WHAT NEEDS TO BE DONE:
Rewrite everything from the line containing "You are a GUI" down to the line containing "coord(146,172)", changing "Screen dimensions" to "Display size" and keeping everything else unchanged. Leave the pictures out of your answer.

DATA EXCERPTS:
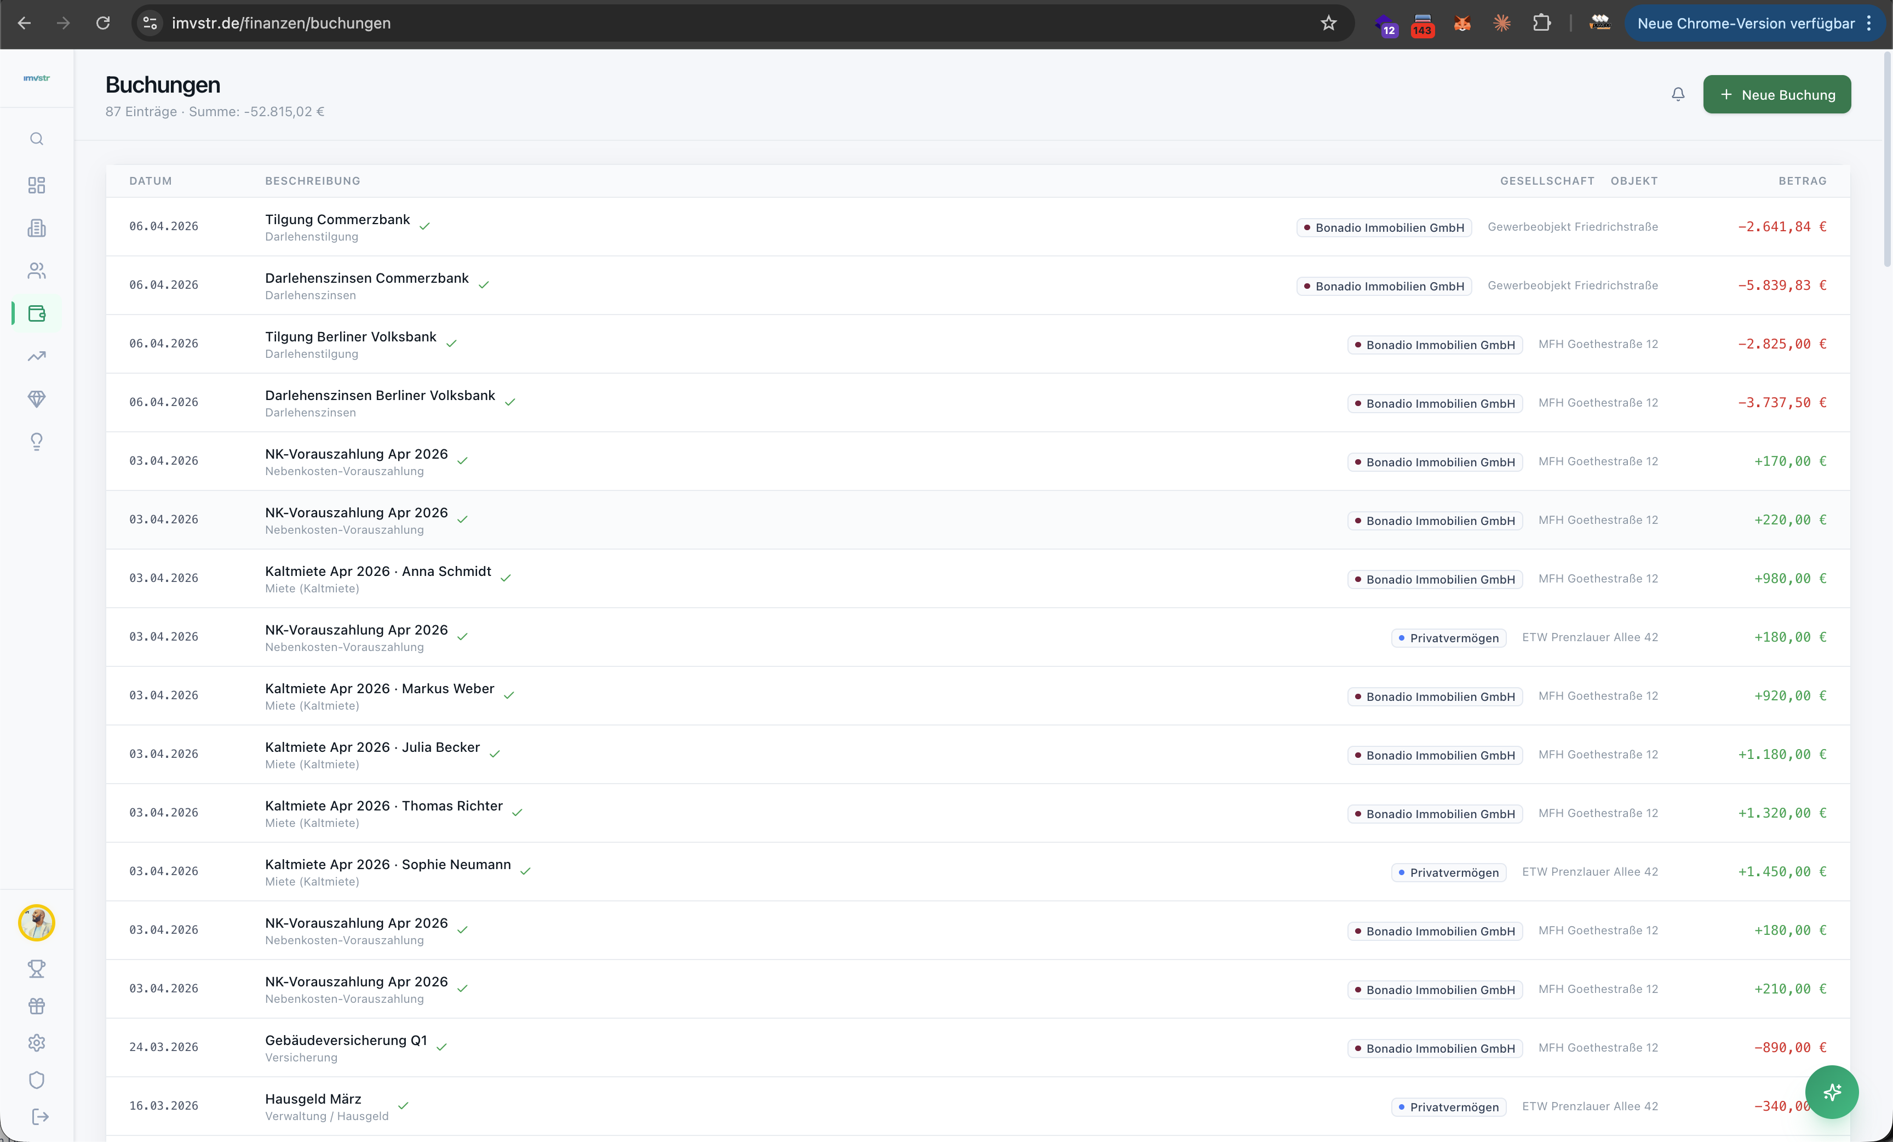Open the diamond gem icon
1893x1142 pixels.
[36, 399]
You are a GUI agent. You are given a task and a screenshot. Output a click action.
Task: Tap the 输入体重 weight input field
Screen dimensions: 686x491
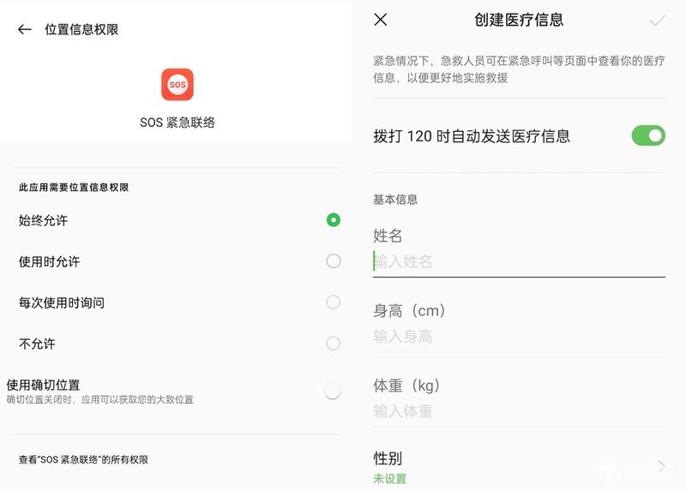519,411
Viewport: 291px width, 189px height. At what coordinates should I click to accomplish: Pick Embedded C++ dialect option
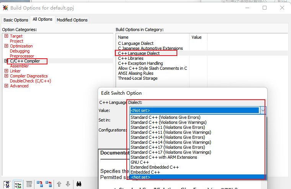coord(146,172)
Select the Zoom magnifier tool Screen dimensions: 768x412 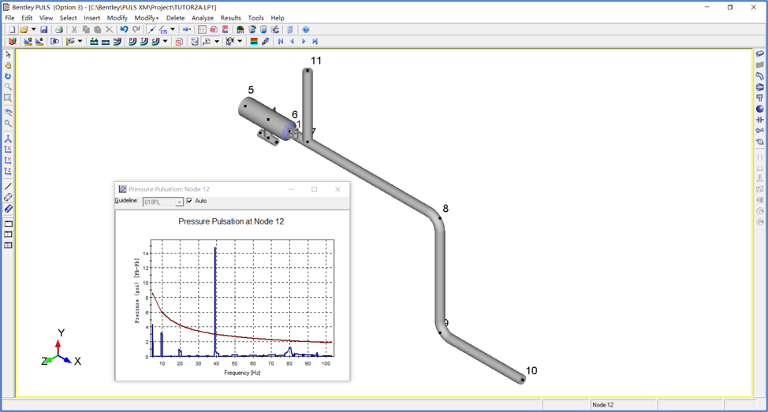[x=8, y=87]
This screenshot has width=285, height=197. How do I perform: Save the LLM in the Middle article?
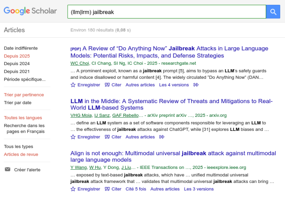(73, 137)
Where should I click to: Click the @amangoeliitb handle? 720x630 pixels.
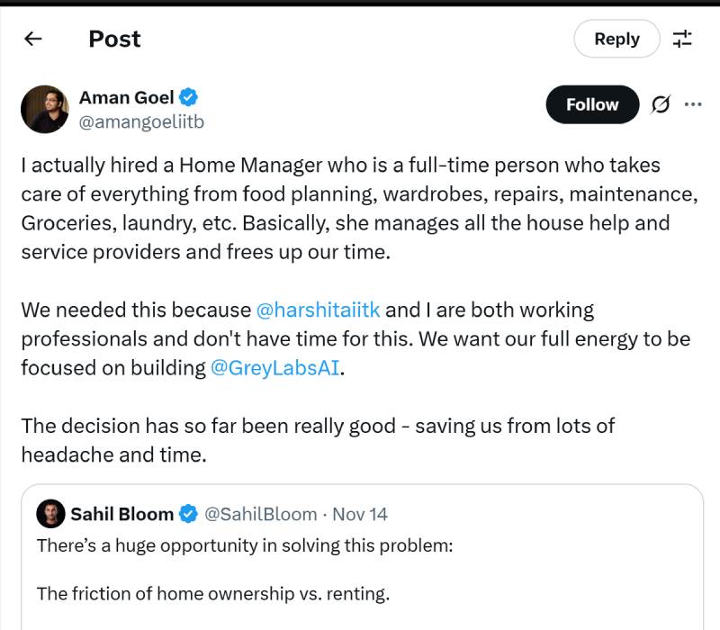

WRITTEN ANSWER:
You are a GUI agent. You are given a task and a screenshot. Output a click action.
Task: Tap the 输入体重 weight input field
Display size: 686x491
519,411
Viewport: 291px width, 189px height. At what coordinates should I click to accomplish: Pick Embedded C++ dialect option
coord(146,172)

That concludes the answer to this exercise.